Bofa Patent for Authenticating Mobile Transactions Includes Voice Biometrics
In early October, the U.S. Patent and Trademark Office issued a broad patent to Bank of America covering “A method for conducting a financial transaction can be used by a person using a mobile device to conduct the transaction.” The claims associated with the patent include description of processes that support many of the guidelines issued by the FFIEC (Federal Financial Institutions Examination Council) in 2005 regarding strong multifactor authentication of Internet-based transactions. Chief among those recommendations, which were updated in a supplement that was issued in June 2011, was the need for constant risk assessment and application of strong authentication for high-risk transactions.
The seven inventors at BofA applied for their patent in December 2007. The claims that resonate strongly with the FFIEC guidelines include a layered approach to authentication. The document defines a hierarchy of required authentication levels based on the characteristics of the person using the device and the level of risk associated with a given transaction. The patent also specifies mobile devices that are equipped with hardware, software or sensors that can read biometric information about the person in possession of the phone or other mobile device.
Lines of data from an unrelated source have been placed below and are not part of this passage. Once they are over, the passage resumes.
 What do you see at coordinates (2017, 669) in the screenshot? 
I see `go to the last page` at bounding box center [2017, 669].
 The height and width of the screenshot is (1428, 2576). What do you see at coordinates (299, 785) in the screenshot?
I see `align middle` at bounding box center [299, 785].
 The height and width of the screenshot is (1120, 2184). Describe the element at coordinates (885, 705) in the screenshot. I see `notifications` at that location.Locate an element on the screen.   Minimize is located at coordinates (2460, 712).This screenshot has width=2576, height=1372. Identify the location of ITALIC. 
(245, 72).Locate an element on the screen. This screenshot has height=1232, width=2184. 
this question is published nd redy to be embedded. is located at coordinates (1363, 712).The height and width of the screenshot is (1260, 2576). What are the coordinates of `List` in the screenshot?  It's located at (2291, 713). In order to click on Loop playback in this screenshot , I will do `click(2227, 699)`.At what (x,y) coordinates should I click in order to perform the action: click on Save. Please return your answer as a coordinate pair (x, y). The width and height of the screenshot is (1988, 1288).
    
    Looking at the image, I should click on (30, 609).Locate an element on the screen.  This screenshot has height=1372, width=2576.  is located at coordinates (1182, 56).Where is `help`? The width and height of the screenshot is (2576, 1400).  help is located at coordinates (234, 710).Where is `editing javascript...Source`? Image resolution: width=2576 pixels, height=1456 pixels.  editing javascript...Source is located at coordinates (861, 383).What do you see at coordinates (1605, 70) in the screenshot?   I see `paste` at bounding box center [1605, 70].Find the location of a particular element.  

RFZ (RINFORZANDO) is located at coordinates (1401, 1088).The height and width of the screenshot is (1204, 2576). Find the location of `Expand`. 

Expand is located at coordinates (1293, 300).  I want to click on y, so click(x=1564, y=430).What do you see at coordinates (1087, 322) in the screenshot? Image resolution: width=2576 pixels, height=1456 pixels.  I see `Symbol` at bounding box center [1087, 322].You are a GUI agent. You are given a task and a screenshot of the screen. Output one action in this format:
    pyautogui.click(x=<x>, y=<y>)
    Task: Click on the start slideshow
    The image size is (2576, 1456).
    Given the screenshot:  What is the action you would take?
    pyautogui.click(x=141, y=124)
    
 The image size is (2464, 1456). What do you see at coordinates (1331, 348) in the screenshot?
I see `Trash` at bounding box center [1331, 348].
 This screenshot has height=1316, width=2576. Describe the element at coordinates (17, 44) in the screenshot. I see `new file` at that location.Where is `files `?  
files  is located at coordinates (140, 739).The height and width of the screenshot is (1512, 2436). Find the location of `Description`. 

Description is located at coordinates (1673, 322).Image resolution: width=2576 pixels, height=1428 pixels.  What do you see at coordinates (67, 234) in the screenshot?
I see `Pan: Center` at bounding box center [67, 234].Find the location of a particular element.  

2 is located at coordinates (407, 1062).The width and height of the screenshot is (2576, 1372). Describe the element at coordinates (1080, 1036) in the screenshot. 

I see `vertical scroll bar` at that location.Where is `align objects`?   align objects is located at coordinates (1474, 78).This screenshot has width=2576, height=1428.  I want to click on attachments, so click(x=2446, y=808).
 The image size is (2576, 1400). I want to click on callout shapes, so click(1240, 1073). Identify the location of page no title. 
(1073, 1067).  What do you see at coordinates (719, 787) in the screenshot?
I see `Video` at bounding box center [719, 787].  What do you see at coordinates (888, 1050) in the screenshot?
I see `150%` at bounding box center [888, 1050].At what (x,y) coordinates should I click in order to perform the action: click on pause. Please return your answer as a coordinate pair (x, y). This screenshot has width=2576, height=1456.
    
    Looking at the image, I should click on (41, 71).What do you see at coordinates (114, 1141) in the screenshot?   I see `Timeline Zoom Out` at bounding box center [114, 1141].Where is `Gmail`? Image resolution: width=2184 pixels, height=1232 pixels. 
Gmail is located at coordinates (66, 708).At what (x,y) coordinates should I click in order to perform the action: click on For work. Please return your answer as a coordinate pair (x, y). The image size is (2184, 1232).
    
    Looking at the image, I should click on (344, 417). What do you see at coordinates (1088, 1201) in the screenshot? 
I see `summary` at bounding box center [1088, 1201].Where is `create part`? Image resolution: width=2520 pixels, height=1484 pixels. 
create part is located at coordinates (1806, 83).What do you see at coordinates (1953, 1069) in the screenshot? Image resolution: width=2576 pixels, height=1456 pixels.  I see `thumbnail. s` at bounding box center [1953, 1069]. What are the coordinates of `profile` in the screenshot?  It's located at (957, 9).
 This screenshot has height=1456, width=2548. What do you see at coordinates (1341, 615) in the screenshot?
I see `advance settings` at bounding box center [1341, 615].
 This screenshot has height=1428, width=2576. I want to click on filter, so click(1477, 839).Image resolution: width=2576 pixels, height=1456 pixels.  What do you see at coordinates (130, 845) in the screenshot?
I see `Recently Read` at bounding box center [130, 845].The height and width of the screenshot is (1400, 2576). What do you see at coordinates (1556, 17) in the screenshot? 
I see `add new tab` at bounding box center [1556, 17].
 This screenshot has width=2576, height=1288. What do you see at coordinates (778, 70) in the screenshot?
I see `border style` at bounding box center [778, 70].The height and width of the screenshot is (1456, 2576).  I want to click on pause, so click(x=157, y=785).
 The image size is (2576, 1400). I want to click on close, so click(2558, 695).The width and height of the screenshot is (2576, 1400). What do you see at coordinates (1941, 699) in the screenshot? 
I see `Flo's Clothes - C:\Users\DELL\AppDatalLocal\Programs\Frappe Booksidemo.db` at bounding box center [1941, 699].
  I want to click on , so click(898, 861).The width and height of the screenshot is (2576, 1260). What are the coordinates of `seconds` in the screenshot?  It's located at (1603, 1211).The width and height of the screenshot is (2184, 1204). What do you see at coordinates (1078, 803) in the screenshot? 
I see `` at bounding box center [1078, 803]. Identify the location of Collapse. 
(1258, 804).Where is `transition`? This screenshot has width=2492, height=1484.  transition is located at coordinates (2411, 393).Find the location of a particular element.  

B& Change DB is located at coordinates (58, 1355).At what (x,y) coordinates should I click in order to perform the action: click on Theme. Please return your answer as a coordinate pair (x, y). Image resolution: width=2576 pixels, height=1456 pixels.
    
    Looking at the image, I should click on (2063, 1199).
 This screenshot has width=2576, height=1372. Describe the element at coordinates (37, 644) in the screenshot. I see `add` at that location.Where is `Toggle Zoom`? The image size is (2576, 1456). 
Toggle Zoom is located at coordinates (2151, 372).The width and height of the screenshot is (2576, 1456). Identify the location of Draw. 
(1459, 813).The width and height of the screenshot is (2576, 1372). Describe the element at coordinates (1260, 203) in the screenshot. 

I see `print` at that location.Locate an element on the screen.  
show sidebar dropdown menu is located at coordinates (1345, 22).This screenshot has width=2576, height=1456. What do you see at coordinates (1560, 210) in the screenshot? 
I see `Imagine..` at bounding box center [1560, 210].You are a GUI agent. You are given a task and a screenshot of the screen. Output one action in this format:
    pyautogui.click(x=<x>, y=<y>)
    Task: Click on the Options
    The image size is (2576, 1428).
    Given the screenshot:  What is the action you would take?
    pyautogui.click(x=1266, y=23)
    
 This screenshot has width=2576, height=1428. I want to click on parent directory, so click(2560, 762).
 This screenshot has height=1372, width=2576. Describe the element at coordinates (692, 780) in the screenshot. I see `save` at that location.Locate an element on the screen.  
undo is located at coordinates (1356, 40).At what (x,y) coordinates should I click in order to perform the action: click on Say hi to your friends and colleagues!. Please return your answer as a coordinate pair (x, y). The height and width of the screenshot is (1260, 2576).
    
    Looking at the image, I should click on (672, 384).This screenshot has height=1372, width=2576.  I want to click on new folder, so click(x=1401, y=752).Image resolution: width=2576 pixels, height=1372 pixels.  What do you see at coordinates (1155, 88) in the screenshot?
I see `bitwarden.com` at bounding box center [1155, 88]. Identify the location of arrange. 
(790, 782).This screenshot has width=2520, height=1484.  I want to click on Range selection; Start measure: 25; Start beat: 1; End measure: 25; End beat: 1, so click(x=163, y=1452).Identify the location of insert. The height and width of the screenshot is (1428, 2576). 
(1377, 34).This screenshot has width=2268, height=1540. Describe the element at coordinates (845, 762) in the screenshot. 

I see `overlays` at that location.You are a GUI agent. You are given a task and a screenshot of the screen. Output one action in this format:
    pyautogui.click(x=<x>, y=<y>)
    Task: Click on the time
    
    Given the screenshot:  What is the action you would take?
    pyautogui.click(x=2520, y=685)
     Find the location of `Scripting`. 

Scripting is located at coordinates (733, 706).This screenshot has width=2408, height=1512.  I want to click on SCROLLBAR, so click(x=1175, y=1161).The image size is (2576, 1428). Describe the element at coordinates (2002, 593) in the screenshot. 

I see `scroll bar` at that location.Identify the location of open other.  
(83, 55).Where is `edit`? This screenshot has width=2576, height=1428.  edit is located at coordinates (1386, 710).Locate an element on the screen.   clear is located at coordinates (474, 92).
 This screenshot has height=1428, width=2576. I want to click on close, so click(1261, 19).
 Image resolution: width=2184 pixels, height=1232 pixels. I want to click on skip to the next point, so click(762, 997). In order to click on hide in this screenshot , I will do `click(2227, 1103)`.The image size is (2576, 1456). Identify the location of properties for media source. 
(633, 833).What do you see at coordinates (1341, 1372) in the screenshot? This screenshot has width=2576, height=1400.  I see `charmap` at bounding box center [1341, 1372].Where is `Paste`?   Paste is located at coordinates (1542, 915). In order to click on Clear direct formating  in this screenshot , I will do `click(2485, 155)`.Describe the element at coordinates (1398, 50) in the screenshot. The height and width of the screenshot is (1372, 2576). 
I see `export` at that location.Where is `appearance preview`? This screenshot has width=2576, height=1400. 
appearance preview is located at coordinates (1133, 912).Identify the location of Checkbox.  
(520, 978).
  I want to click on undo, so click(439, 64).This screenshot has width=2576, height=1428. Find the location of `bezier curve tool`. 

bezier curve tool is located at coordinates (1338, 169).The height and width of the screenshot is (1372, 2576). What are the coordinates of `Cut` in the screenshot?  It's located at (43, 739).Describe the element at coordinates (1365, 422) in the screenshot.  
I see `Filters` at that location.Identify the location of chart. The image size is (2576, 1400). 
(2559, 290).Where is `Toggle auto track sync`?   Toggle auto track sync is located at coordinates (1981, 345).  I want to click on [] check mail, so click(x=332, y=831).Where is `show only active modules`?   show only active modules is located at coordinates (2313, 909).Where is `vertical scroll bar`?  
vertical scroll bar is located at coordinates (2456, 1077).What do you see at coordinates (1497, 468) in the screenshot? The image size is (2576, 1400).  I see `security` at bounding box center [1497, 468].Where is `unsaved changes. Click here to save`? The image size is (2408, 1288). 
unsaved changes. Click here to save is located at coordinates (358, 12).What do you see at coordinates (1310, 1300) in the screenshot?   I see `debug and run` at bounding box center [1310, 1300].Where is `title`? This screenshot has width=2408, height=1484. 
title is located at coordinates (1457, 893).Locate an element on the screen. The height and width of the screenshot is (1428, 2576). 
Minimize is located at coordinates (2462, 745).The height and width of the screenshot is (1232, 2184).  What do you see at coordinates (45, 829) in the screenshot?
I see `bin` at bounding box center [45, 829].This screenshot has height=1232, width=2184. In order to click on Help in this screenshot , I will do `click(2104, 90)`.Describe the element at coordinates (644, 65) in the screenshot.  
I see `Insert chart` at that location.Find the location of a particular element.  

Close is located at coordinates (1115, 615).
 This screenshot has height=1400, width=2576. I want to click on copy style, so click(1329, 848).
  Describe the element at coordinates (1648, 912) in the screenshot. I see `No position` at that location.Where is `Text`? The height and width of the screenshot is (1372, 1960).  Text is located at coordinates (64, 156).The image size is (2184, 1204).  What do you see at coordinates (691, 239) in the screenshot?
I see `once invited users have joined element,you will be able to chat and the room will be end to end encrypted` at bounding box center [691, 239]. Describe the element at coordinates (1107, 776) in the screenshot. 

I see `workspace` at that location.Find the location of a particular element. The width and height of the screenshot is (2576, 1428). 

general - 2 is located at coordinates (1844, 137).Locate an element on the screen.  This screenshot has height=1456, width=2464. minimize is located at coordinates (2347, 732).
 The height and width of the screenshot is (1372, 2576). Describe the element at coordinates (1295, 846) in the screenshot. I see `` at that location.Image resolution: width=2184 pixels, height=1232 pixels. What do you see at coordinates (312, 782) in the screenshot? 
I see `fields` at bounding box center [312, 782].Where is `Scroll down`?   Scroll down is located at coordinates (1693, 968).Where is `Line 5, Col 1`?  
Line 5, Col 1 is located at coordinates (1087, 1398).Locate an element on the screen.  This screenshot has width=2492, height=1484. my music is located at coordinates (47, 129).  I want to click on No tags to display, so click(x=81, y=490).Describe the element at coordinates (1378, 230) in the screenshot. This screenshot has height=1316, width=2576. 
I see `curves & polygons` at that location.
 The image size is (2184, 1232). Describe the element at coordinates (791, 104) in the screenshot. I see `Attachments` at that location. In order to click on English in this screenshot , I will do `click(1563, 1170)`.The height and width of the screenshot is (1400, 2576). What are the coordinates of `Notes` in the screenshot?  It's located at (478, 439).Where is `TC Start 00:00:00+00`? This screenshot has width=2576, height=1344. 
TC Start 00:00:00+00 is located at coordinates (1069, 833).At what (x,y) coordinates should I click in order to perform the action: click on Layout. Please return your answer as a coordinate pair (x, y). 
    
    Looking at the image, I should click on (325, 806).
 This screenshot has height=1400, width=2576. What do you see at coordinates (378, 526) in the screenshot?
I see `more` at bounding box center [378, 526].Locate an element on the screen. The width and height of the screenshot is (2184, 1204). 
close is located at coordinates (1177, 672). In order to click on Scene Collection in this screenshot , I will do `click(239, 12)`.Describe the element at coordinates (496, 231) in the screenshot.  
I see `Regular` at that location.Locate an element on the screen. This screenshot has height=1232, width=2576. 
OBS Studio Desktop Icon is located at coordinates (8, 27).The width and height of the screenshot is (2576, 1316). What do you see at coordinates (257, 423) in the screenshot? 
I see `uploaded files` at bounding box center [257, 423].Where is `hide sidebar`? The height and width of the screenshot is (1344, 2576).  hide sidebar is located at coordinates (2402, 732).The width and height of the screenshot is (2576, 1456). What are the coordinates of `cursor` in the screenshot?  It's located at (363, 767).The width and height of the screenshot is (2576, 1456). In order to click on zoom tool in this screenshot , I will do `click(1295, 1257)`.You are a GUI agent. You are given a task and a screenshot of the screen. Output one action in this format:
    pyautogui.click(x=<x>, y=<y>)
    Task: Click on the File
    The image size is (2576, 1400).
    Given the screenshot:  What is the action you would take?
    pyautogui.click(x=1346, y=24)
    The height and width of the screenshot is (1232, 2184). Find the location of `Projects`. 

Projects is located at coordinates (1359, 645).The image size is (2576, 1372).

That biometric information can include fingerprint information, voice validation information, facial recognition information, and iris scan information. It can be invoked based on the level of risk assigned to a particular transaction or information query on a device that can be “configured to be used in connection with the payment card to complete the financial transaction, wherein the recognition feature recognizes the payment card.”
Many of these claimed methods seem to describe what people are already doing as smartphones morph into electronic wallets. But what seems to be most interesting (if not “unique and unobvious”) is explicit inclusion of biometric information in the authentication process that takes place at the point of sale when a mobile device is used. Whether assigning intellectual property rights regarding this activity to the Bank of America serves to accelerate or put a chill on future deployments is a mystery. Still it shows that one of the largest commercial bank in the U.S. recognizes that biometric information is vital to strong, multi-layered and multi-factor mobile authentication.